The lock isn't even hard, but the moment I open the chest, a scream almost escapes my lungs. I was expecting gold coins, maybe gems or ingots. Even just jewels and crowns.
The chest is… full of rocks.
...
Panic pervades me, but it's so horrendously clear, even trying to dig under the first ones. There are only rocks in the chest, not a gram of gold, or anything even remotely valuable.
How did this happen? The chests have been under watch since the attack. But why send a caravan escorting rocks?
I feel the cave, no, the world crumbling around me. All of this, all of the deaths, were for this? How is this possible? Should I give the alarm?
Wait, the orders were not to open them, I can't out myself. They will have to discover it by themselves.
Carefully, I close the chest back.
Stumbling, I walk back to my guarding post. I can't focus, I still can't believe what I just saw. I try to calm myself, everyone is still sleeping.
Maybe tomorrow the rocks will turn back into gold, maybe it's only a bad dream.
"Moon's too bright"
A voice behind me.
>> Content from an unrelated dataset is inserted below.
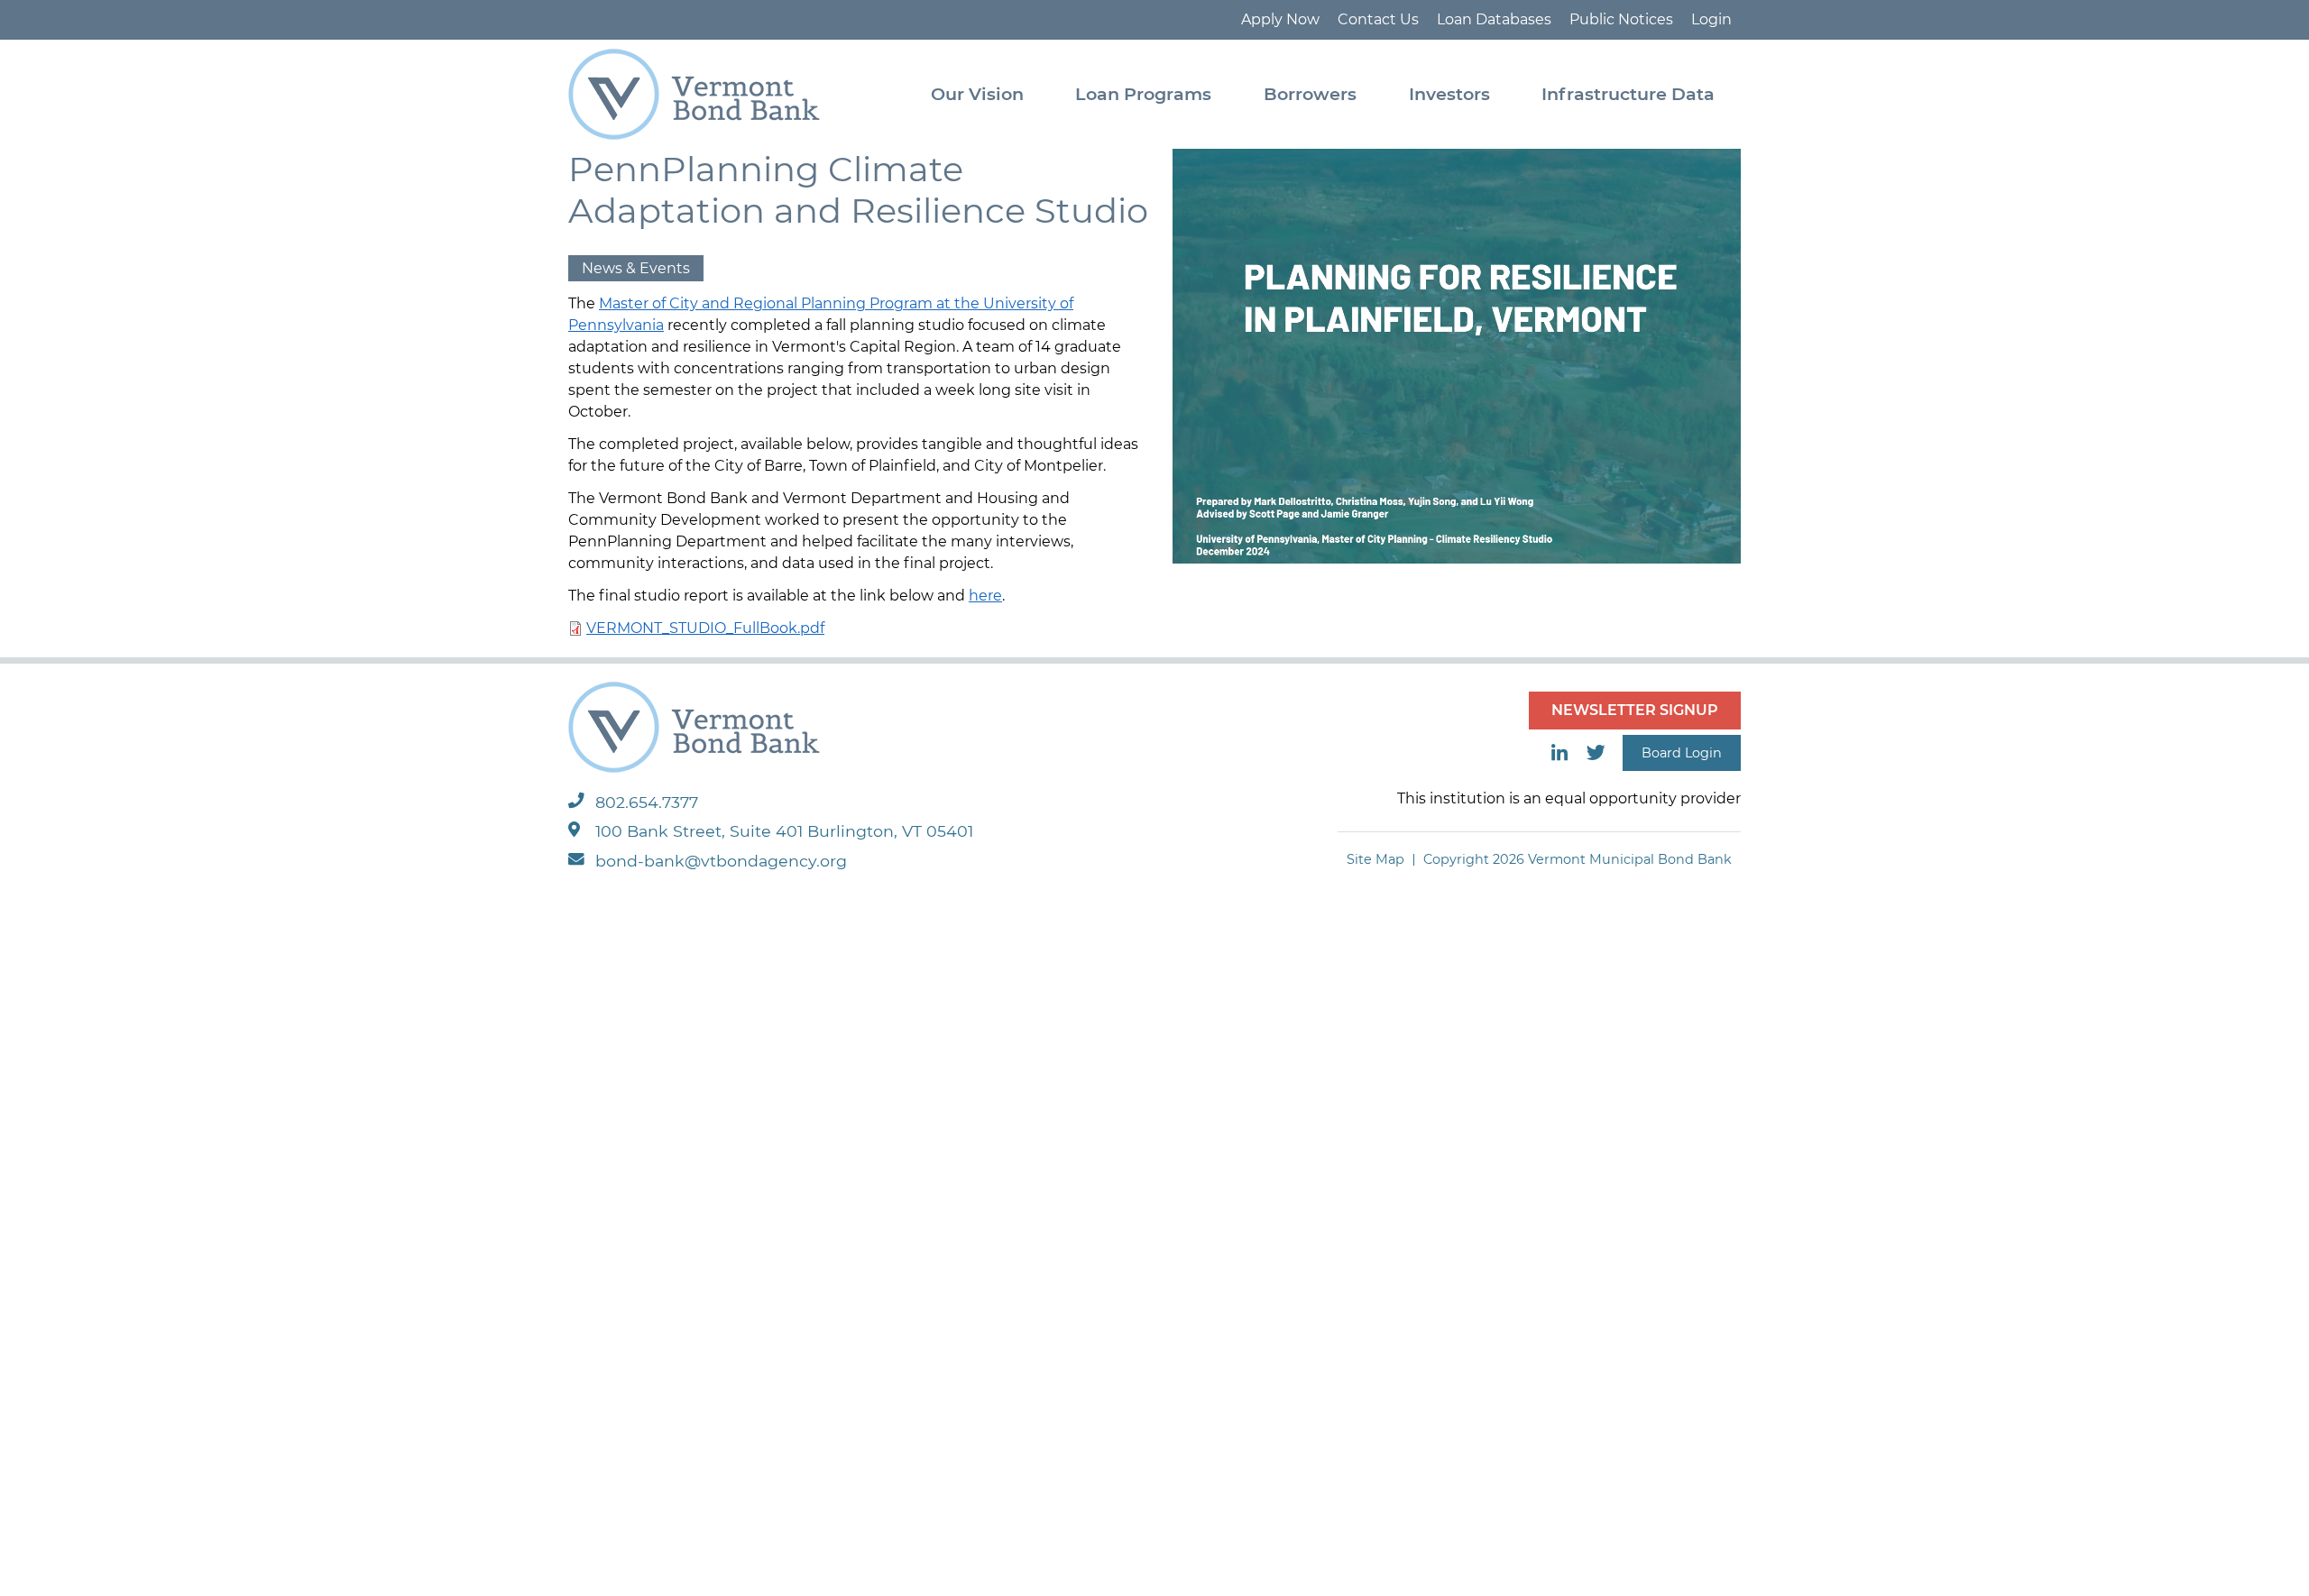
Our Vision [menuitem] (977, 94)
Taking my shortsword out, I turn, facing Marrowsh.
I immediately freeze, waiting for him to attack, but he just sits at the root of a tree besides me.
"it's not dark enough, if you didn't do your job properly, with a good tracker they may follow us" His tone is calm, different to what I'm used to.
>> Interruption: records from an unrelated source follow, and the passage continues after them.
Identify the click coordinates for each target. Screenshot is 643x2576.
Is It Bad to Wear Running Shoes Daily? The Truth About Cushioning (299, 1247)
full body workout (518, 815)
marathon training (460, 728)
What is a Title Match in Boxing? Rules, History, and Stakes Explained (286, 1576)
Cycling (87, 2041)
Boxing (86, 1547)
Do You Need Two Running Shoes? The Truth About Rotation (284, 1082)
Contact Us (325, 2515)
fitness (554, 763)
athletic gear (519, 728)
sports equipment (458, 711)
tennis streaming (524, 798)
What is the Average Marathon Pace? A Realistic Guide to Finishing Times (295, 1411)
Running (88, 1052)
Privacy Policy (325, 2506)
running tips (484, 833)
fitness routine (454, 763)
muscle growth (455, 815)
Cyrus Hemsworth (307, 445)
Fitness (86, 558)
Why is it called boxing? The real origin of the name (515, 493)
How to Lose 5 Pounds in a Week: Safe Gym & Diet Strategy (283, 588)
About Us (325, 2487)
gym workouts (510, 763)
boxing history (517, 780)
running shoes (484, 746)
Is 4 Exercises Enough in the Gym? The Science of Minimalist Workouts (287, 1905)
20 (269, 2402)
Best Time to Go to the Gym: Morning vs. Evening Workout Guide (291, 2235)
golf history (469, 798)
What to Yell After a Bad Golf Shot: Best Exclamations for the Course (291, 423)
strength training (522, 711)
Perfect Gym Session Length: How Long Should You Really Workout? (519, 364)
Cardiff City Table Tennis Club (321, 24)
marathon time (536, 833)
"I swear there are no tracks to follow, I made sure of it" I say, trying to sound as confident as possible.
"Let's hope so. By the way, I could have absolutely killed you just now, if this is an indication of your efficiency, I am disappointed" He adds, and I know he is absolutely serious. My sight lowers to the ground.
"I'm… sorry" I say, sounding ashamed, but with every seconds becoming more sure he didn't saw me opening the chests and feeling more relieved.
He takes a deep breath. "I'm sorry too. I know I am harsh, but in front of the warriors this is the way it has to be."
"I understand" Actually, I don't. This is all his anger an act just to keep the warriors in line?
"I know your secret, Newblood"
Again, I freeze. So he did saw me opening the chest? Or is he talking about…?
"Don't worry I will keep it to myself. Where you come from is your business. I remember when we found you, not too long ago. You never told anybody what was your tribe, but I knew then, as I know now. Your eyes, I recognize them."
"You do? How?" My mind is running. Does this mean there are other like me? From other worlds? Reincarnated here in another race?
"Yes, the eyes of who has known death intimately. A few days before we found you, there was an attack of the human lumbering company to a tribe on the east. All the goblins were killed. You came from there right? You survived."
I feel so stupid. What was I even expecting?
"I saw how you froze during the fight. it's already something that you managed to stay still and not flee. I know it's hard the first times in battle, but you get used to it. You have to, because otherwise you die." He's talking with a low, calm tone that I never heard come from him. I figure it's better to not interrupt his monologue.
"You got lucky once, but this is a number's game, and luck does not factor in the long run. You gotta put the work in, if want to come out alive."
"Don't get me wrong Newblood, I know you are not a fighter. Not everyone has what it takes to be one. But let me tell you something. I do not think that "having what it takes" is something to be proud of. Being able to kill without remorse means you are a monster. Being able to kill, and not let the remorse stop you, means to be a warrior. But the world needs those whose heart is still pure of this choice"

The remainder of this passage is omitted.